L’opéra ne naît pas uniquement sur les plus grandes scènes internationales. Il se construit dans ces lieux où de jeunes artistes apprennent à façonner leur identité musicale, à affiner leur présence scénique et à se mesurer aux exigences d’un répertoire complexe. Ce jeudi 9 juillet à la salle Claude-Champagne, c’est précisément ce que proposait le concert lyrique de l’Institut canadien d’art vocal (ICAV), une soirée consacrée entièrement aux artistes de sa cohorte de l’été 2026.
Réunissant exclusivement de jeunes chanteurs en formation, dont les deux metteuses en scène Sara Deambrosis-Larcher et Chloé Lagacé , accompagnés par des musiciens invités pour l’évènement sous la direction de Simon Charette, le programme parcourait près de deux siècles de répertoire, de Mozart à Offenbach, en passant par Rossini, Verdi et Puccini. L’exercice était ambitieux : passer d’un style à l’autre exige autant de maîtrise vocale que d’intelligence musicale.
Si la qualité demeurait au rendez-vous malgré un départ en demi-teinte, les conditions d’apprentissage de ce Gala d’opéra impliquaient forcément les communications de l’équipe technique en temps réel, particulièrement audibles dans le fond de la salle. D’où ce côté chantier que le public doit accepter dans ce contexte d’apprentissage.
À la tête de l’ensemble, Simon Charette a proposé une direction souple, privilégiant l’écoute des chanteurs avec un geste favorisant la respiration. Bien que plusieurs décalages ponctuels et certains équilibres orchestraux auraient parfois gagné à être davantage stabilisés parallèlement à des soucis d’intonation du côté d’Alfredo en ouverture de soirée.
Les œuvres de Mozart comptaient parmi les moments les plus aboutis de la première partie. Les extraits des Noces de Figaro, de Don Giovanni et de La Flûte enchantée témoignaient d’un réel souci stylistique, porté par une diction soignée, une ligne vocale élégante et une belle homogénéité des ensembles. La Comtesse se distinguait notamment par la qualité de son legato et la maîtrise de ses grands intervalles.

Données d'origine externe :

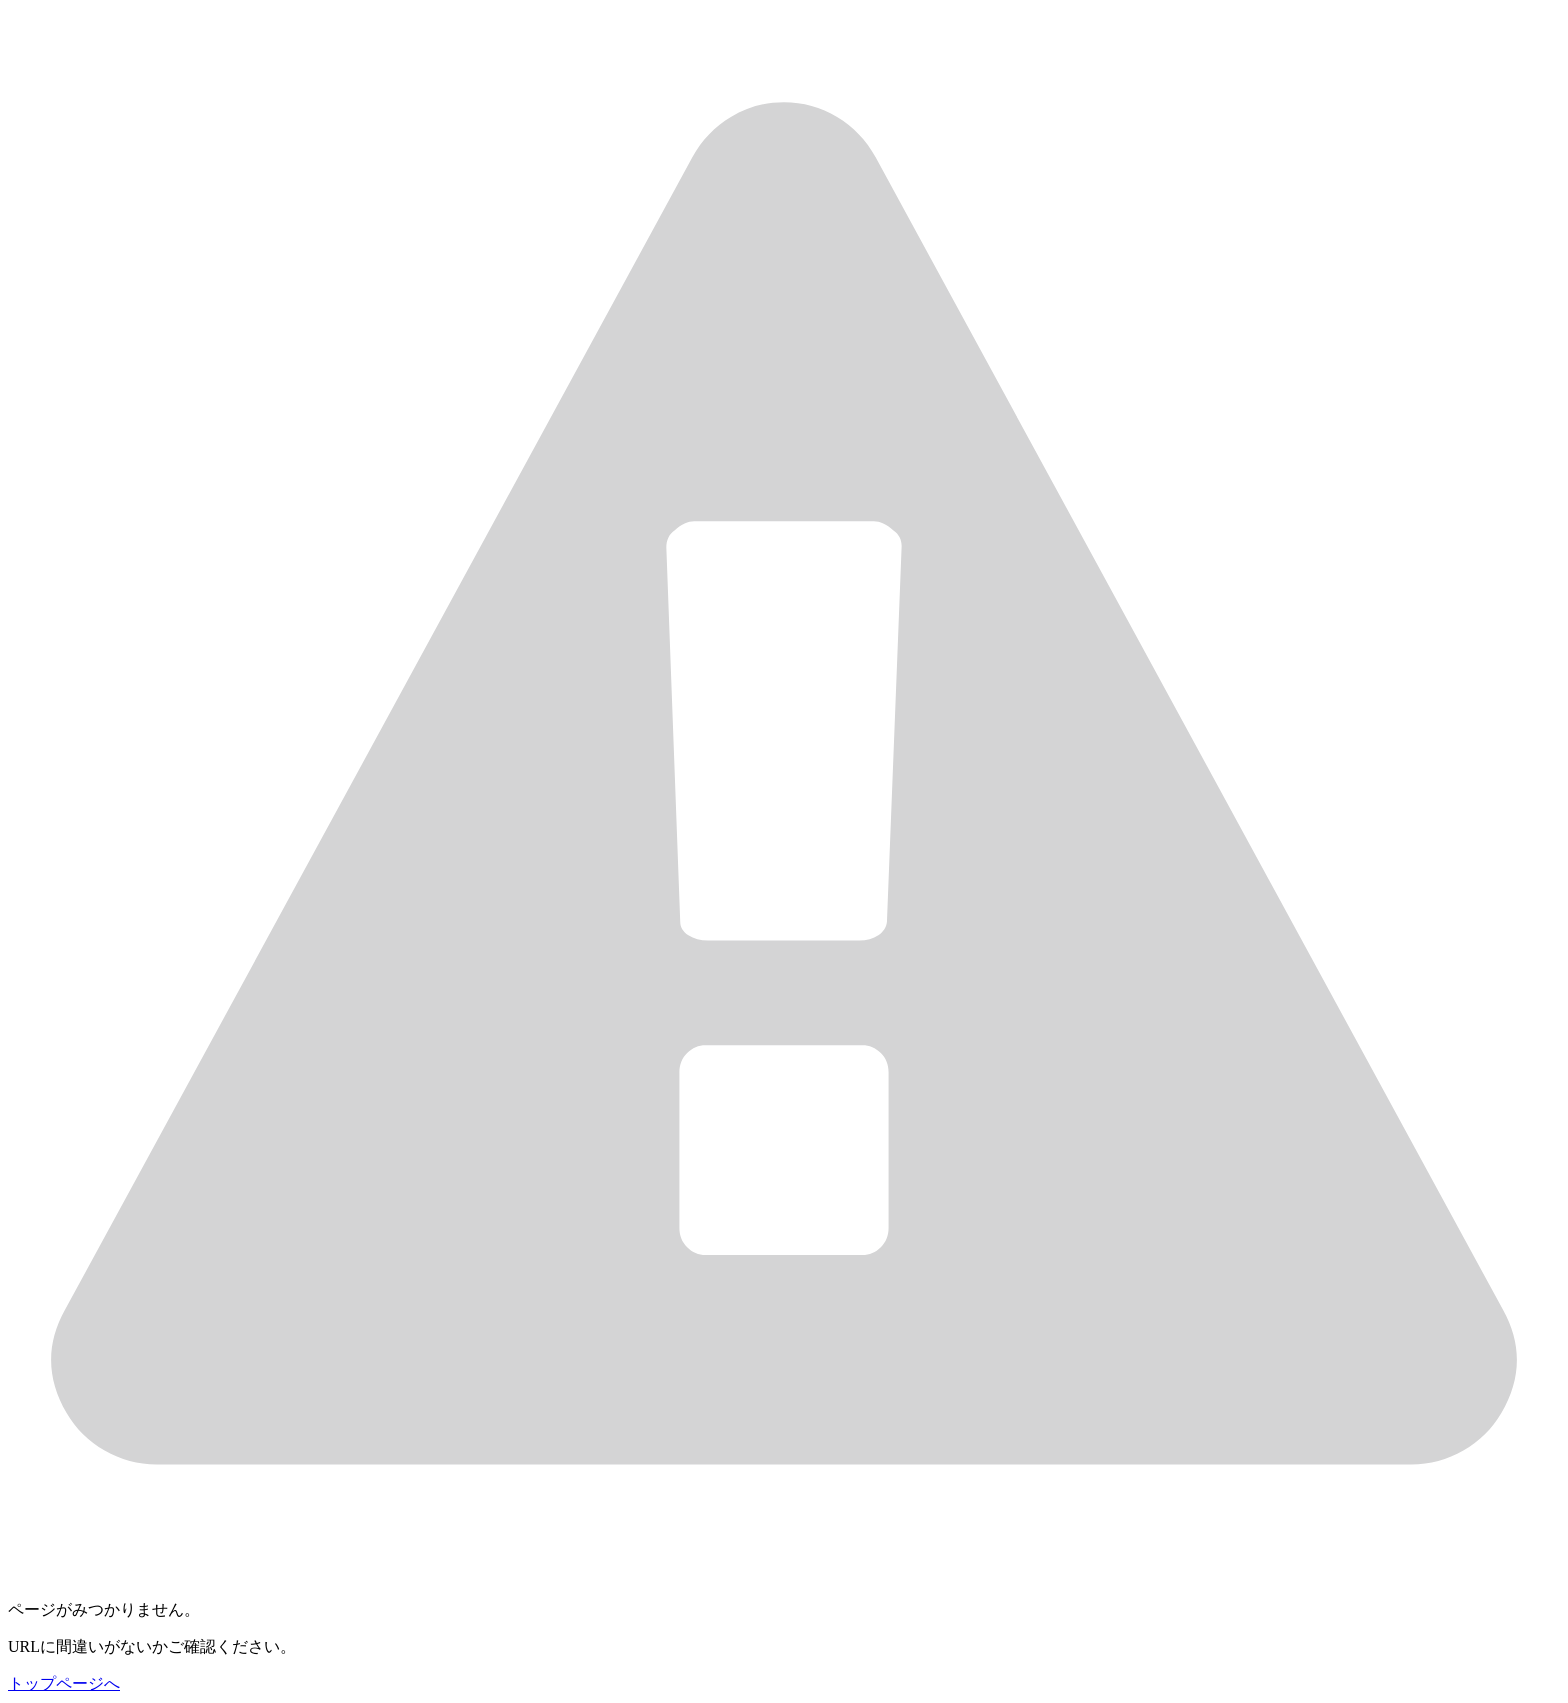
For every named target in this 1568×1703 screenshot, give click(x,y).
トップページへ (64, 1683)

Au fil de la soirée, le concert a pris véritablement son envol. À mesure que le programme avançait, les interprètes semblaient gagner en confiance et en liberté. Les entrées et sorties devenaient plus naturelles, les interactions entre partenaires plus spontanées et la présence scénique plus affirmée. Peu à peu, l’interprétation prenait le pas sur la prudence, donnant davantage de relief aux œuvres présentées.
Les extraits de La Bohème illustraient déjà cette évolution. La Mimi séduisait par la richesse de son timbre et la chaleur de son interprétation, tandis que Rodolfo abordait avec assurance une partition exigeante. Leur duo trouvait progressivement un équilibre convaincant, tant sur le plan musical que dramatique.
Chez Rossini, Rosina faisait valoir un sens du théâtre naturel et une présence scénique particulièrement efficace, alors que Figaro imposait une énergie communicative parfaitement adaptée à l’esprit de l’œuvre. Les pages de Verdi révélaient également de belles qualités vocales, malgré quelques passages où une mise en place plus précise entre les chanteurs et l’orchestre aurait renforcé l’ensemble.
C’est toutefois avec Offenbach que cette progression est apparue avec le plus d’évidence. Plus détendus, plus joueurs et manifestement plus confiants, les chanteurs semblaient pleinement investis dans leurs personnages. Les échanges gagnaient en fluidité, les intentions dramatiques devenaient plus naturelles et le plaisir de jouer ensemble transparaissait enfin. Cette montée en assurance constituait sans doute l’un des aspects les plus intéressants de la soirée, le public ayant le privilège d’assister, presque en temps réel, à l’évolution artistique des vingt stagiaires de cette nouvelle cohorte.
En proposant à ces jeunes chanteurs d’aborder un répertoire aussi exigeant dans des conditions rigoureuses, l’ICAV confirme une fois de plus son rôle essentiel dans le développement de la relève lyrique canadienne. Plus qu’un simple récital, cette soirée a permis d’observer des artistes en pleine construction, dont la confiance a grandi pendant un seul concert. Une évolution particulièrement encourageante, qui laisse entrevoir un avenir prometteur.